# Johann Johannsson Bladerunner 2 screenshot



## synthpunk (Jan 30, 2017)

Looking like some Waves Codex and XILS Labs Synthix on the right screen?


----------



## muziksculp (Jan 31, 2017)

Hi,

That's a Cool Shot ! Although I can't identify the synths he is using from this pic.

Johann Johannsson will surely bring something very unique and special to the Bladerunner 2 score. My guess is this will be a Hybrid (Orch. & Synth) score.

Oh... But, No CS-80 ? 

Looking forward to his score for Balderunner 2 .

Thanks for the pic,
Muziksculp


----------



## bryla (Jan 31, 2017)

I Think there will be a lot of mangling of recordings


----------



## givemenoughrope (Jan 31, 2017)

Dude wears a fancy blazer all day...really?


----------



## Greg (Jan 31, 2017)

givemenoughrope said:


> Dude wears a fancy blazer all day...really?


Cracks me up. I highly doubt it. I think a lot of creatives are experts at hiding and unleashing their inner child at the rights times


----------



## givemenoughrope (Jan 31, 2017)

I guess I wore one in Catholic school. Ripped it to shreds though. Good for him I guess. More interested in the Barefoots. Kinda low..right?


----------



## synthpunk (Jan 31, 2017)

He wore some holy underwear & socks just for you Rope. So are we trolling working composers now?

Here's the full article for anyone interested.

http://grapevine.is/culture/music/2016/09/09/does-johann-dream-of-electric-sheep-johann-johansson/



givemenoughrope said:


> Dude wears a fancy blazer all day...really?


----------



## givemenoughrope (Jan 31, 2017)

No, just taking the piss out of silly puff pieces.


----------



## synthpunk (Jan 31, 2017)

TROLLING. Welcome to my ignore list.



givemenoughrope said:


> No, just taking the piss out of silly puff pieces.


----------



## sherief83 (Jan 31, 2017)

That Picture is Boss man...he's like I got dis yo. Really admire this dude's work! but a few will appreciate his approach.


----------



## Spip (Feb 1, 2017)

synthpunk said:


> Here's the full article for anyone interested.
> 
> http://grapevine.is/culture/music/2016/09/09/does-johann-dream-of-electric-sheep-johann-johansson/



Thanks for the link. Really interesting article !


----------



## givemenoughrope (Feb 1, 2017)

Welcome to poptivist culture, synthpunk.


----------



## mac (Feb 1, 2017)

Has the guy got raw tree trunk walls? If I had tree trunk walls, I could write as good as he does.


----------



## mac (Feb 1, 2017)

Just checked at Digital Village and Dawsons. Neither stock tree trunk sound treatment.


----------



## bryla (Feb 1, 2017)

mac said:


> Has the guy got raw tree trunk walls? If I had tree trunk walls, I could write as good as he does.

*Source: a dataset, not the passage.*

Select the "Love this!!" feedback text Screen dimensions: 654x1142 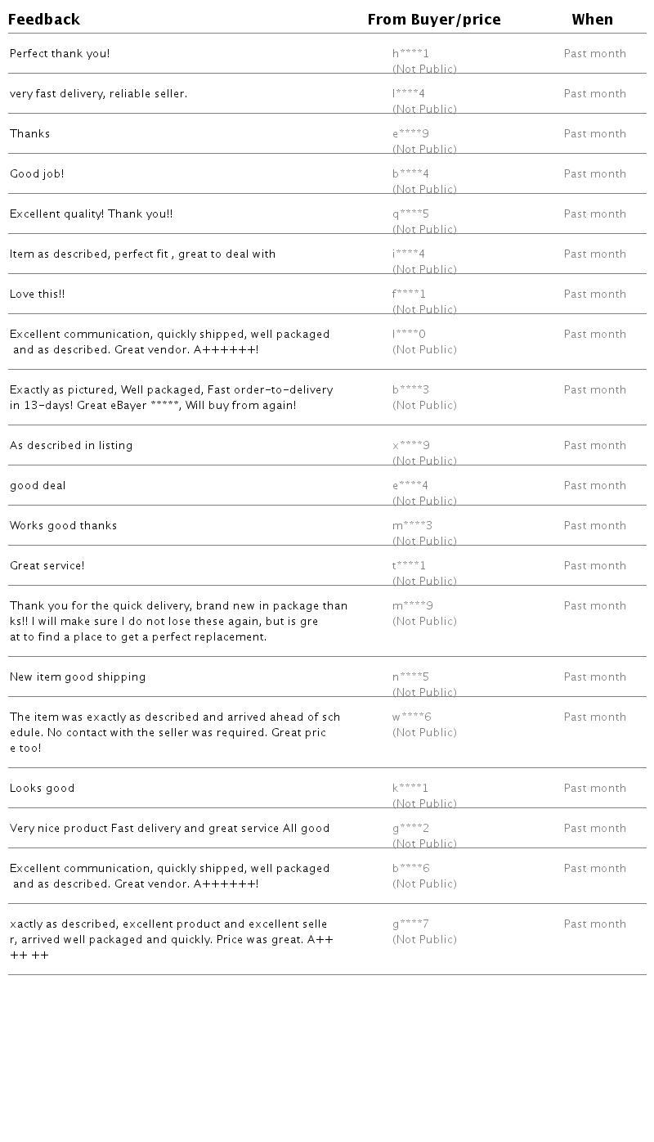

In his studio in Iceland, Yes. He moves around and retires for a period every once in a while only to come up with new stuff.


----------



## chillbot (Feb 1, 2017)

synthpunk said:


> TROLLING. Welcome to my ignore list


@givemenoughrope is a good cat, not a troll at all. You guys probably just rubbed each other the wrong way like cats tend to do.


----------



## Chandler (Feb 1, 2017)

muziksculp said:


> Looking forward to his score for *Bald*erunner 2 .
> 
> Muziksculp



I realize this man doesn't have the greatest hairline, but come on.


----------



## givemenoughrope (Feb 6, 2017)

http://vi-control.net/community/thr...-from-jason-graves-and-charlie-clouser.59668/


----------



## gsilbers (Feb 6, 2017)

he is very fashionable when working


----------



## givemenoughrope (Feb 6, 2017)

I'm thinking of going for the Bun E. Carlos office look or the Electrical Audio autoworkers thing...or Tim and Eric's "Pumpers" video.

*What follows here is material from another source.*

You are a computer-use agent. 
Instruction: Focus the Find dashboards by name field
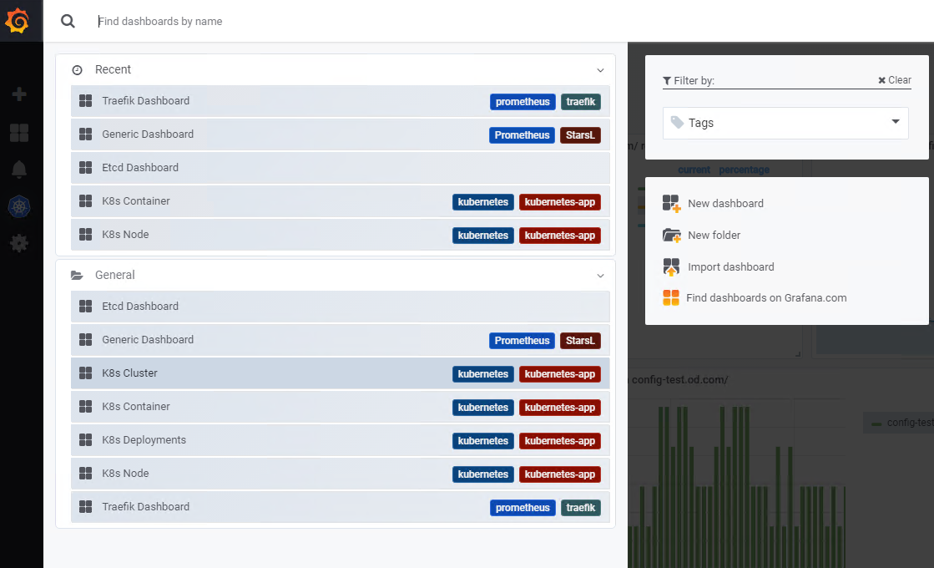coord(334,22)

...or possibly Woody Allen's robot disguise in Sleeper for more electronic tracks.


----------



## synthpunk (Jun 26, 2017)

Trailer


----------



## muziksculp (Jun 26, 2017)

Awesome ! 

I hear some Vangelis flavored CS80 brass in the trailer


----------



## jonathanparham (Jun 26, 2017)

better get good reviews


----------